A operação ocorreu com aprovação acelerada e sob regras diferenciadas, desenhadas especificamente para empreendimentos localizados no Pará. O repasse foi autorizado em setembro, como parte do pacote de incentivos do Ministério do Turismo para obras e melhorias voltadas ao evento internacional.
Financiamento sob suspeita
A concessão do crédito foi feita por meio do fundo Novo Fungetur, que recebeu orientações especiais para priorizar contratos da COP30. O teto de crédito no estado foi ampliado, e os projetos passaram a depender apenas de anuência ministerial — reduzindo o rigor da análise técnica.
No caso da Ômega, o contrato foi assinado mesmo com a empresa já sob investigação por movimentações suspeitas e saques em espécie. Documentos internos apontam que o repasse foi validado sem questionamentos, seguindo a política de “agilidade” imposta para atender às metas do evento.
A decisão levantou dúvidas sobre o controle de integridade aplicado nas operações e a real capacidade de fiscalização dos bancos e órgãos públicos envolvidos.
Empresa e ligações políticas
A Ômega Construtora é controlada por Igor de Sousa Jacob, empresário com histórico de relações próximas a políticos locais e presença em licitações da prefeitura de Belém.
Investigações anteriores apontaram movimentações financeiras incompatíveis com o porte da empresa e uso de empresas de fachada.
Relatórios internos identificaram comunicações entre os executivos da construtora citando pagamentos “extraoficiais” a intermediários públicos, o que reforçou as suspeitas de propina. Mesmo assim, a companhia foi habilitada para receber o recurso integral.

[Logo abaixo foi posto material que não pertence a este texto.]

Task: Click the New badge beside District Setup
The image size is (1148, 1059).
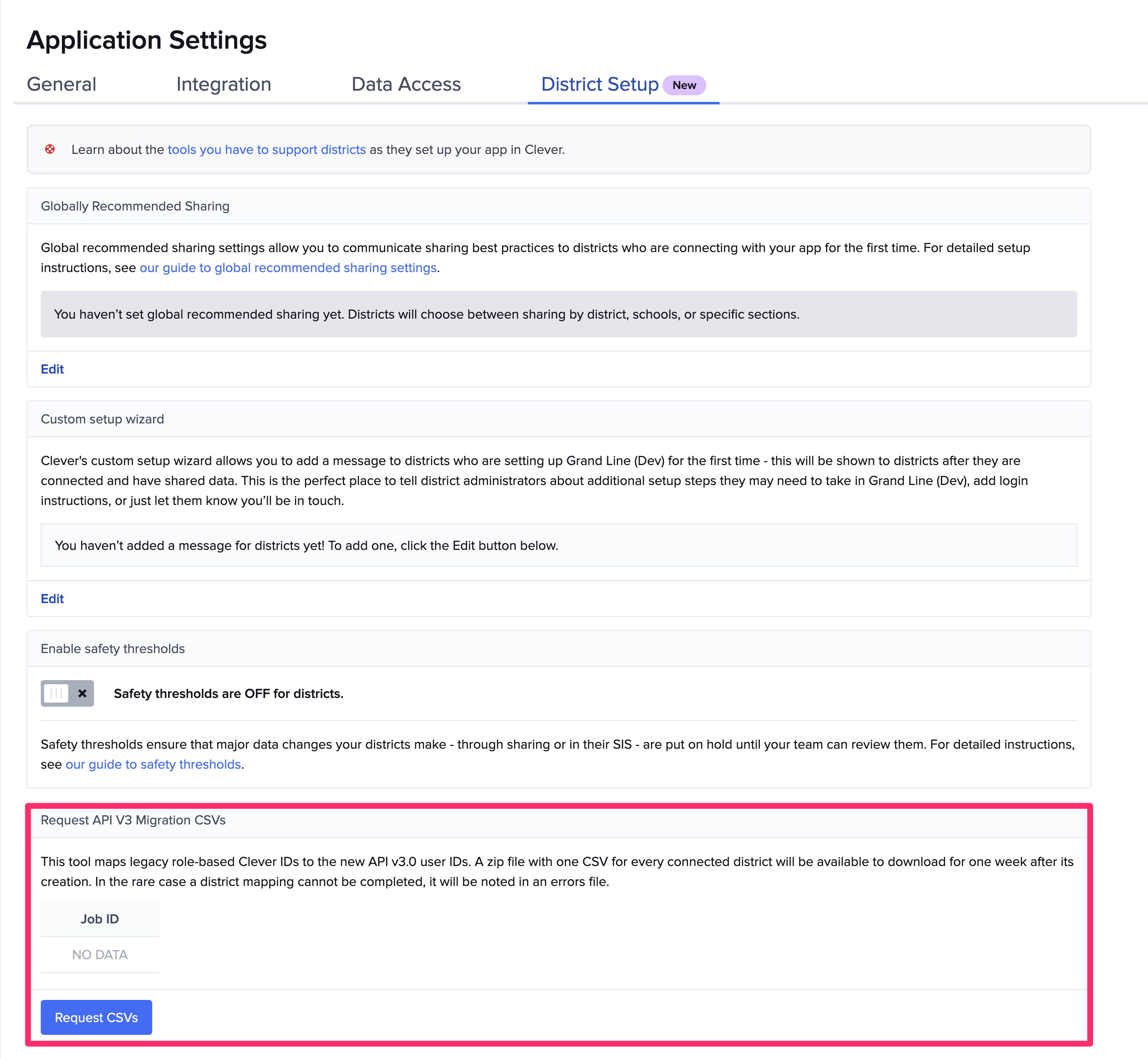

Fontes próximas à pasta indicam que o caso foi tratado com discrição, evitando desgaste político às vésperas do evento internacional.
Pressão sobre o governo e a COP30
O episódio acendeu o alerta sobre transparência e gestão de recursos públicos na COP30, que já enfrenta críticas por gastos elevados e falta de controle nas contratações. A associação direta entre o evento e uma empresa investigada ameaça a imagem de credibilidade do Brasil no cenário global.
Dentro do próprio governo, há preocupação com o risco de que novos contratos sejam questionados por órgãos de controle, especialmente após a ampliação das linhas de crédito regionais. A pressão sobre o Ministério do Turismo deve crescer, exigindo respostas sobre como o dinheiro público foi liberado sem filtros de integridade mais rígidos.
A polêmica reforça o desgaste político do Palácio do Planalto, em um momento em que a COP30 enfrenta uma crise, com desorganização, ausência de investimentos e gastos públicos exacerbados.
Três pontos principais:
- Governo Lula liberou R$ 4,4 milhões da COP30 para empresa investigada por propina.
- Linha de crédito especial reduziu controles e acelerou aprovações no Pará.
- Caso pressiona o governo e ameaça a imagem da COP30 no exterior.